Falei, como disse, do homem do futuro. E qual foi a imagem que usei? Um indivíduo sentado todo o dia em frente do ecrã de um computador. Trabalhava através do computador; fazia a pesquisa através do computador; encomendava a comida através do computador; jogava através do computador; via filmes através do computador; sabia das notícias através do computador; falava com os amigos através do computador; namorava através do computador; até fazia sexo (virtual) através do computador… Para fazer a sua vida, não precisava de sair de casa nem sequer de se levantar da cadeira.

Apresentei essa imagem como qualquer coisa de terrível. De assustador. De desumano. De mortificante. O indivíduo deixando de se relacionar diretamente com a natureza e com outros seres humanos, reduzindo toda a sua vida às relações através de uma máquina.

Pois um dia destes a Economist publicou um trabalho sobre o futuro, dizendo aquilo que eu antevia há 20 anos – só que com a conclusão oposta: em vez de ser uma imagem aterradora, era a imagem da felicidade. A vida perfeita!

Segundo aquela revista, o trabalho online vai alargar-se praticamente a tudo, e as grandes organizações que conhecíamos, com um formigueiro de gente a trabalhar lá dentro, surgirão como elefantes brancos. Os trabalhadores de uma empresa poderão ser contratados em lugares diferentes do mundo e funcionar a partir de lá. As reuniões passarão a realizar-se todas por videochamada. O ensino será todo online. As operações financeiras também. E as consultas médicas sê-lo-ão em boa parte. E com as compras passar-se-á o mesmo, através de empresas globais como a Amazon.

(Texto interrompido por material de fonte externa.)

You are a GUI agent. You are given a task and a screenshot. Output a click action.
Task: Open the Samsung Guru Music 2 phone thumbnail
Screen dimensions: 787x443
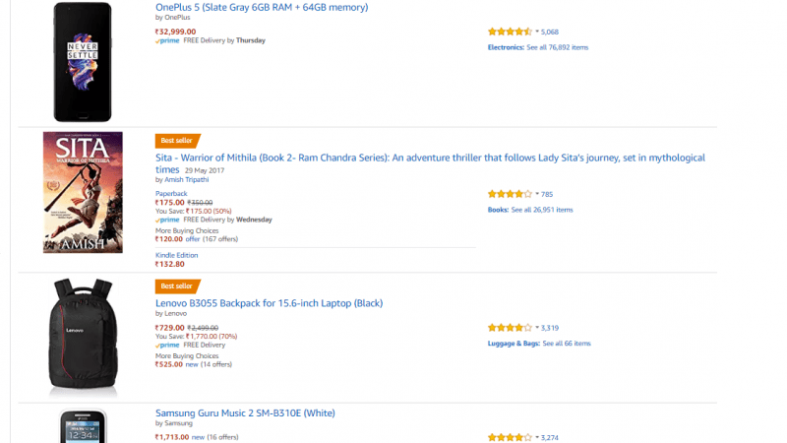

Quanto às viagens turísticas, admite-se que serão reais (uma grande concessão…) mas ainda assim com um forte apoio digital.

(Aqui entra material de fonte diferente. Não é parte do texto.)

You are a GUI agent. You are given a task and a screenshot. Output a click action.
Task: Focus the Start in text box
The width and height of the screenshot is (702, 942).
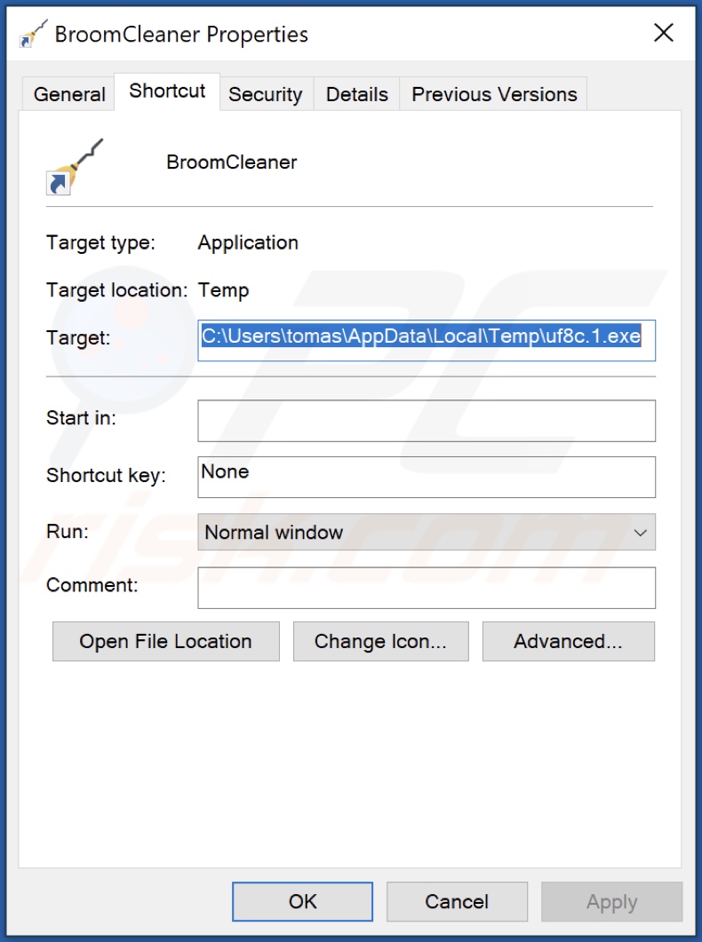(426, 421)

Isto, repito, era apresentado como o paraíso na Terra.

E eu arrepio-me. Pergunto: e o contacto humano? As relações físicas entre as pessoas? As brincadeiras das crianças, os apertos de mão, os abraços entre amigos, os beijos dos namorados, os olhares cúmplices, os jogos de sedução, o calor resultante da presença de outras pessoas no mesmo espaço – onde ficará tudo isso?

Há muitos anos li uma crónica de Clara Pinto Correia que me impressionou enormemente. Ela trabalhava na altura num laboratório nos EUA, e um belo dia uma colega disse-lhe que ia dissecar um cadáver. Clara lamentou-lhe a sorte. E a outra, decidida, respondeu-lhe: «Enganas-te! Ao menos vou tocar em seres humanos!».

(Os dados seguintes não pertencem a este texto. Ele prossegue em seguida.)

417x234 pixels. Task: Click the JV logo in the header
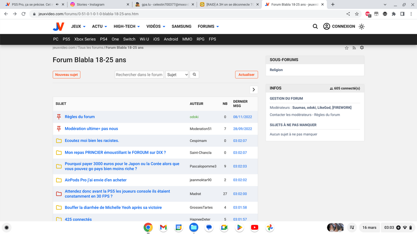pyautogui.click(x=58, y=26)
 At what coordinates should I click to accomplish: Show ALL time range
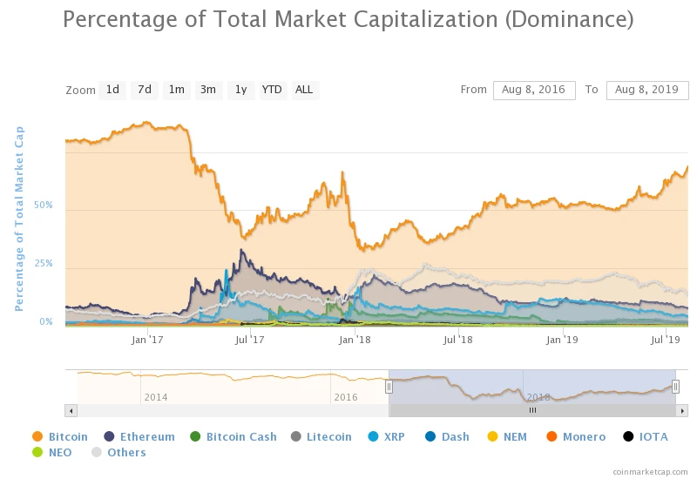[x=304, y=90]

A ideia de que o contacto físico entre as pessoas vai desaparecer é o primeiro passo para o fim da humanidade. Nós pensamos que o progresso é sempre bom, mas não é assim: o homem pode inventar uma sociedade que o conduza ao abismo. Estou à vontade para o dizer, pois não sou especialmente sociável. Porém, percebo a importância de as pessoas se encontrarem, de rirem ou chorarem em conjunto, de conversarem umas com as outras a olharem-se nos olhos.

As redações dos jornais, que conheço bem, são espaços insubstituíveis onde se partilha informação, onde se discute acaloradamente, onde os mais novos aprendem com os mais velhos e vice-versa, onde o simples ruído das teclas do computador do colega é reconfortante pois lembra-nos que não estamos sozinhos.

E o que se diz para a redação de um jornal vale com certeza para muitas outras atividades.

Que sociedade tenebrosa estamos a construir?